The entire Cornerstone staff helps to lead other programming like candlelight memorials, a Mother’s Day tea for women who experienced miscarriages, and national grief awareness day recognition.

Staff members also offer continuing education credits required under the Ohio Counselor and Social Work Board. That includes training for professionals to provide grief support in the workplace and training for parish nurses and other lay people in ministry who encounter grief in their constituents.

“There are a limited number of freestanding bereavement centers,” said Ellifritt, adding that most grief counseling is offered through hospitals or hospice centers. Cornerstone has little reliance on government grants as 85% of the center’s operating income comes from philanthropy efforts through the generosity of companies, individuals and fundraising events.

One such fundraiser was the center’s annual gala, held in February. Over 800 guests attended and the result was over $1 million in funds raised. Tripodi said a family that had utilized Cornerstone’s services gave a testimony at the event. “Guests got a heartfelt witness of how we can serve a family after a loss,” he said.

Cornerstone of Hope is Christian-based and welcomes and serves all. “There is no barrier to open doors to any business, school or grieving individual,” Tripodi continued.

Many of the center’s visitors are referred to Cornerstone through church leaders, hospitals and funeral homes. Tripodi said Cornerstone is an extension of those services and one of the center’s biggest accomplishments over the years has been gaining the community’s trust.

“It’s confidential here, it’s a safe and sacred place,” Tripodi said. Ellifritt added that staff are HIPAA compliant and don’t discuss a client’s personal struggles outside of Cornerstone.

Ellifritt said over the years the center has seen an increase in trauma cases in relation to murder, suicide and overdoses. Today they account for 70% of cases. All therapists at the center are trauma-informed.

Tripodi said he and his wife “originally underestimated the need for this type of program in the community,” but 20 years later, 50,000 people have walked through the doors of the Independence location alone.

The couple manages two other locations in Columbus, which was built in 2011, and in Lima, which opened in 2014. Cornerstone is planning an Independence facility expansion in the near future to accommodate more people and additional programming.

To continue the anniversary celebration, Cornerstone will be holding a “Food Truckpalooza” in August open to the community and a national symposium on traumatic loss and grief support in September, featuring Dr.
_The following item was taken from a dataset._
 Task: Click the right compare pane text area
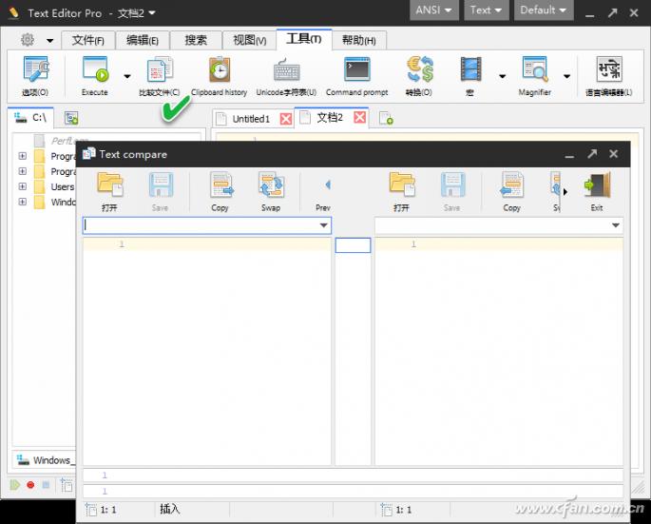[x=499, y=352]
Alan Wolfelt, a leading death educator, author and grief counselor.

“Other plans include a support group reunion, and recognition of service and support milestones awarded throughout the year to staff, volunteers and donors of the organization at all three locations,” according to a press release.

More information can be found at Those interested in volunteering in any capacity at the center can contact ∞

Lisa’s Butterfly Treehouse was built on the Cornerstone of Hope site in 2013. It was featured on Animal Planet’s TV show “Treehouse Masters.” It includes a deck overlooking a forest of trees, and inside, a meditative loft and seating. Photo by Laura Bednar.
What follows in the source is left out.